Cartoon depicting a schematic cross-sectional view of the upper mantle/crust beneath the East African Rift. Green is sub-continental lithosphere (SCL), orange is sub-lithospheric, isotopically-heterogeneous mantle containing pods of HIMU and EM1 material (yellow). A plume/convecting asthenospheric upwelling impinges on the SCL; also shown are associated structural features such as crustal doming and rifting. The convecting asthenosphere/sub-asthenospheric plume is the source of the carbonatite-like/carbonated silicate melts, or metasomatic agents. Any metasomatic activity occurs at depths of about 75 km, the consequence of the phase relationships in the system peridotite-H2O-CO2 (Olafsson and Eggler 1983; Wyllie 1989 and references therein). These regions have been the focus of repeated metasomatic events throughout the Earth’s history as represented by the different coloured metasomatic veins. As a result, the chemical/isotopic composition of the SCL is extremely heterogeneous and does not track the temporal evolution of any one source since it has undergone a complex chemical history (i.e. partial melting, metasomatism). The sub-lithospheric source for the East African carbonatites is primarily a mixture of HIMU and EM1 mantle components (Bell and Tilton 2001) reflecting either an isotopically heterogeneous, asthenosphere or a sub-asthenospheric plume. Mixing between HIMU and EM1 can occur at various depths. Given the scale of the heterogeneities recorded in one volcanic centre, e.g.

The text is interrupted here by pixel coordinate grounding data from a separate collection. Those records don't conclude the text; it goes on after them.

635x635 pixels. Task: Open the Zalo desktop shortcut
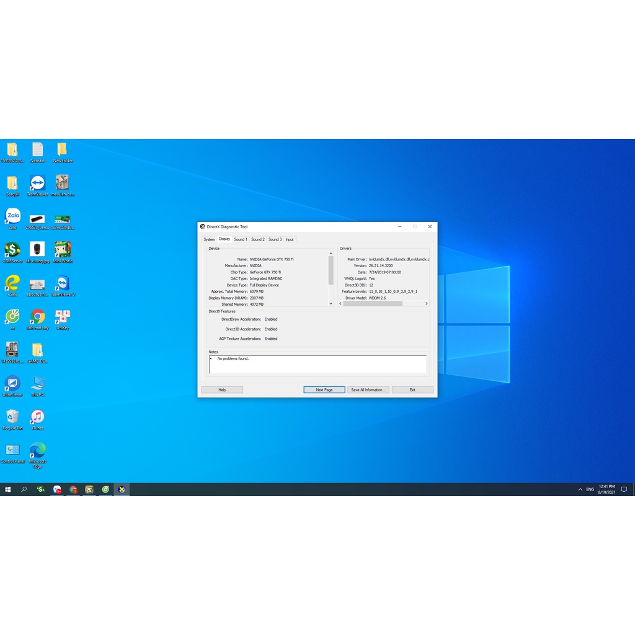pos(12,217)
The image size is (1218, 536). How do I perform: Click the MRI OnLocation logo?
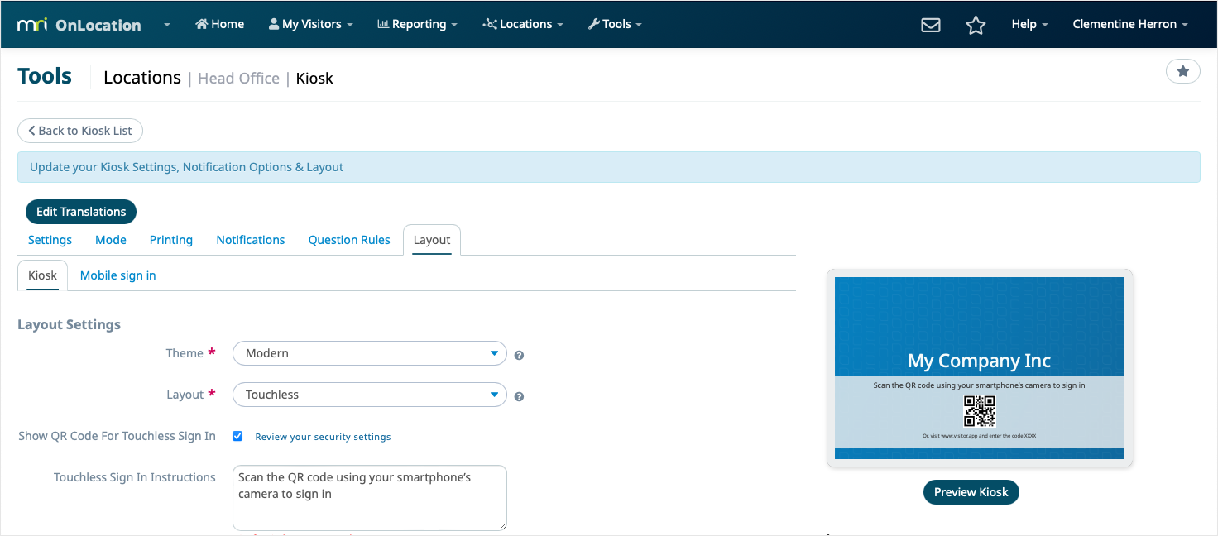[x=79, y=25]
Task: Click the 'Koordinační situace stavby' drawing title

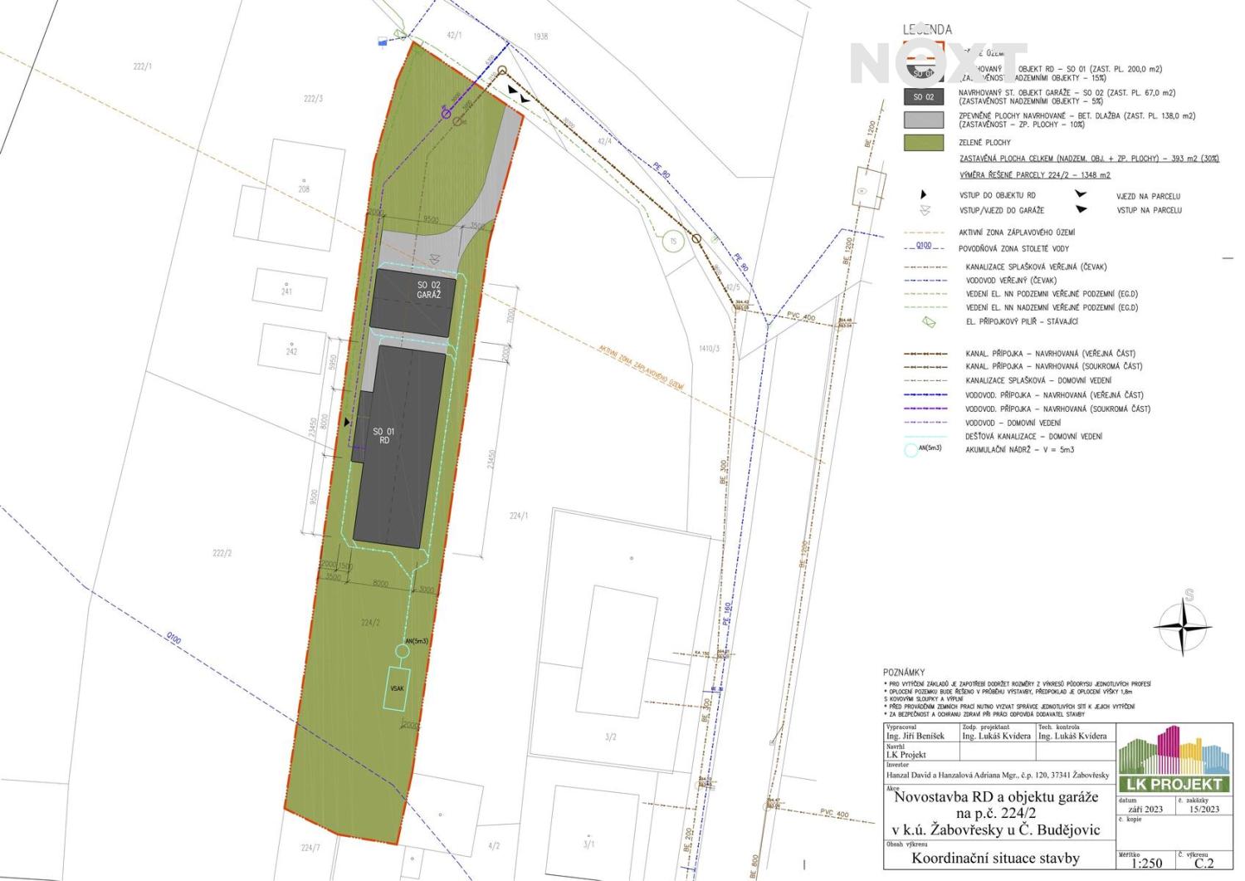Action: [x=995, y=858]

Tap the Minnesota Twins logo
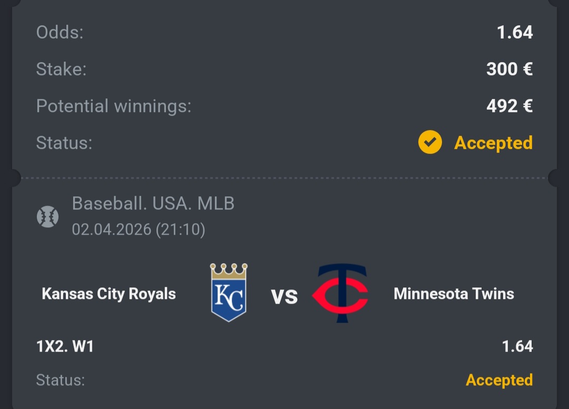(340, 293)
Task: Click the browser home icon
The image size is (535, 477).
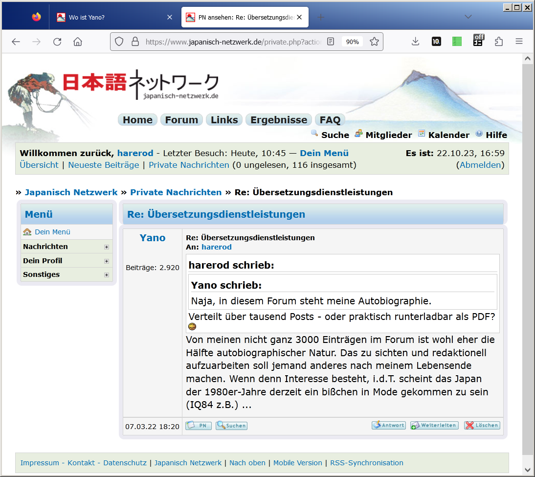Action: coord(78,42)
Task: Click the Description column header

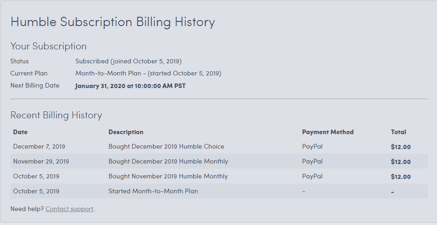Action: click(126, 132)
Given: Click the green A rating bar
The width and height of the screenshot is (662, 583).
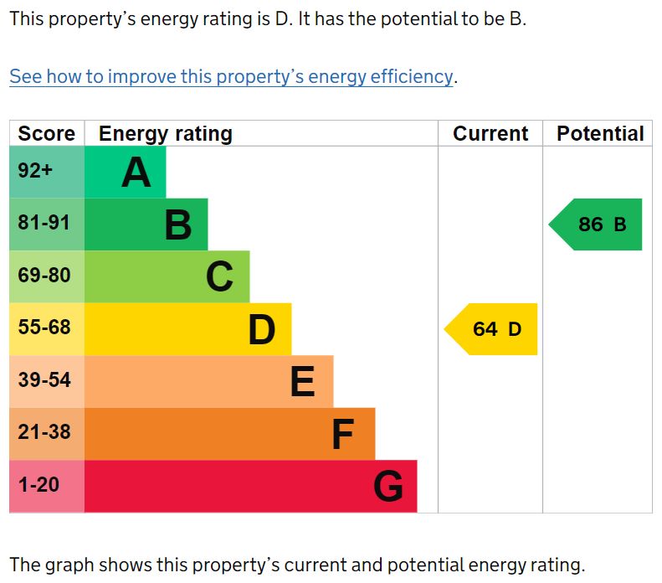Looking at the screenshot, I should click(126, 173).
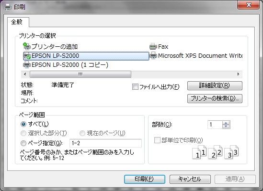The height and width of the screenshot is (191, 263).
Task: Click the printer list horizontal scrollbar thumb
Action: click(x=80, y=74)
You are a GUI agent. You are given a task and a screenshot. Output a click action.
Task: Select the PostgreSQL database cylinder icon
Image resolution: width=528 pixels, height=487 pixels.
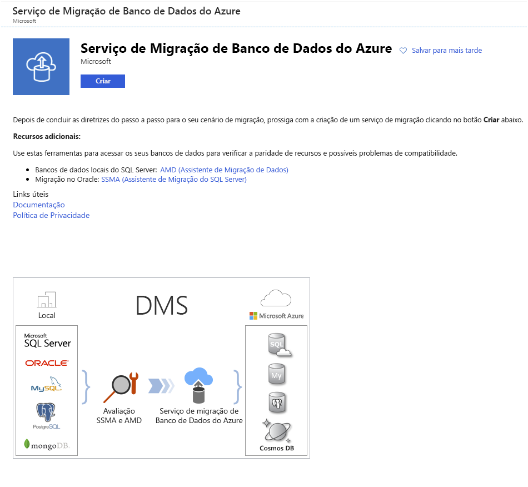pos(276,402)
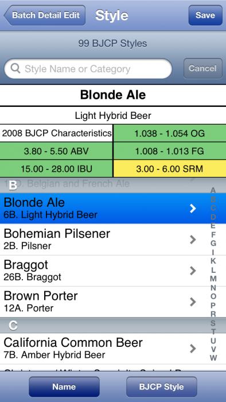Image resolution: width=226 pixels, height=402 pixels.
Task: Open Braggot details chevron
Action: point(193,270)
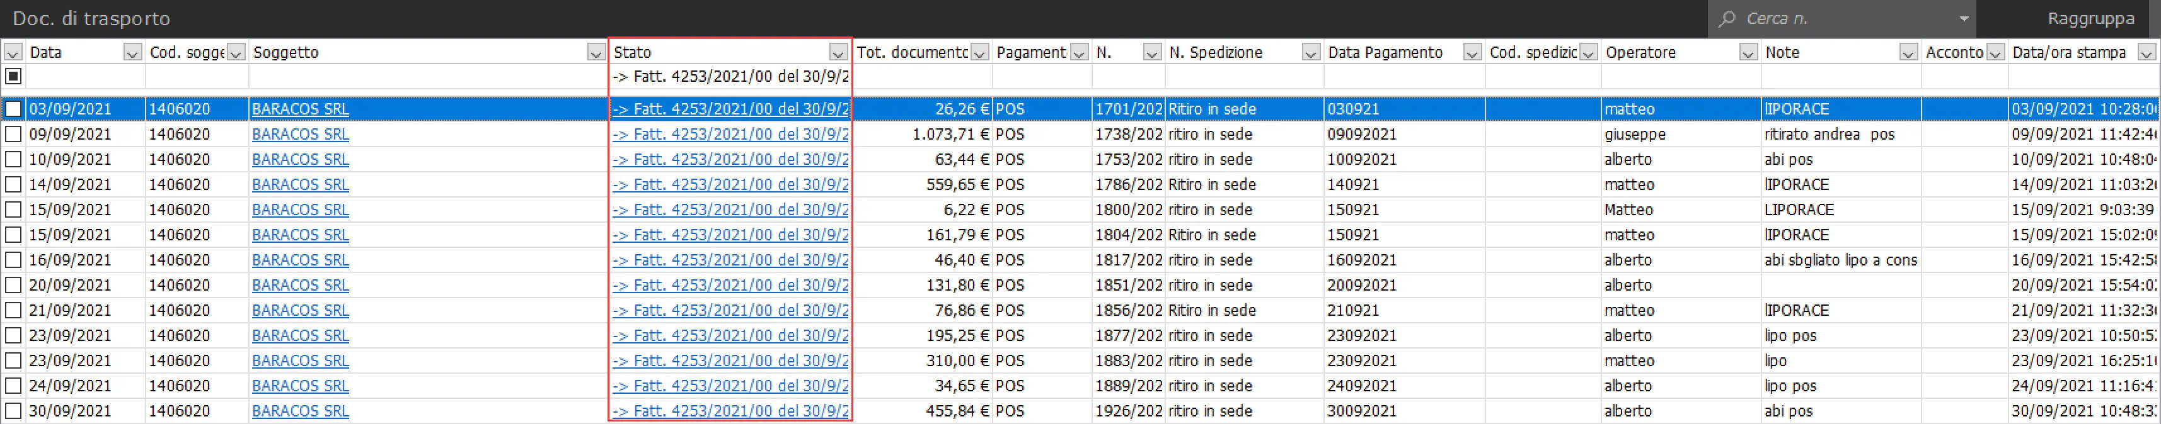Viewport: 2161px width, 424px height.
Task: Expand the Note column filter arrow
Action: point(1908,52)
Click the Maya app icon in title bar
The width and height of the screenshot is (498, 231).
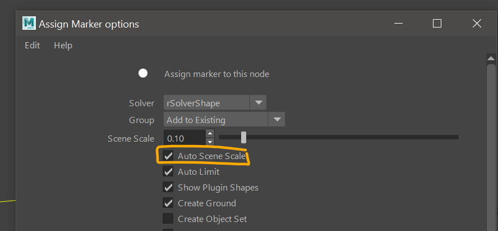(x=29, y=23)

Napak (Simonetti and Bell 1934, 1994; see also Fig. 1), mixing probably occurs during source melting

Although we realize that there are arguments both for and against a plume origin for carbonatites, any model that involves a solely lithospheric source must explain the similarity of the radiogenic isotopic data from carbonatites to those found in oceanic island basalts. In this paper we have tried to summarize some of the important findings from the isotopic results with the hope that such a foundation will lead to a more objective approach to evaluating the mantle sources of carbonated melts. The constraints imposed by the isotopic data are fairly severe and until HIMU and EMI are found to be ubiquitous components in mantle xenoliths of known lithospheric origin, it seems highly improbable that the source for carbonated melts was the continental lithosphere.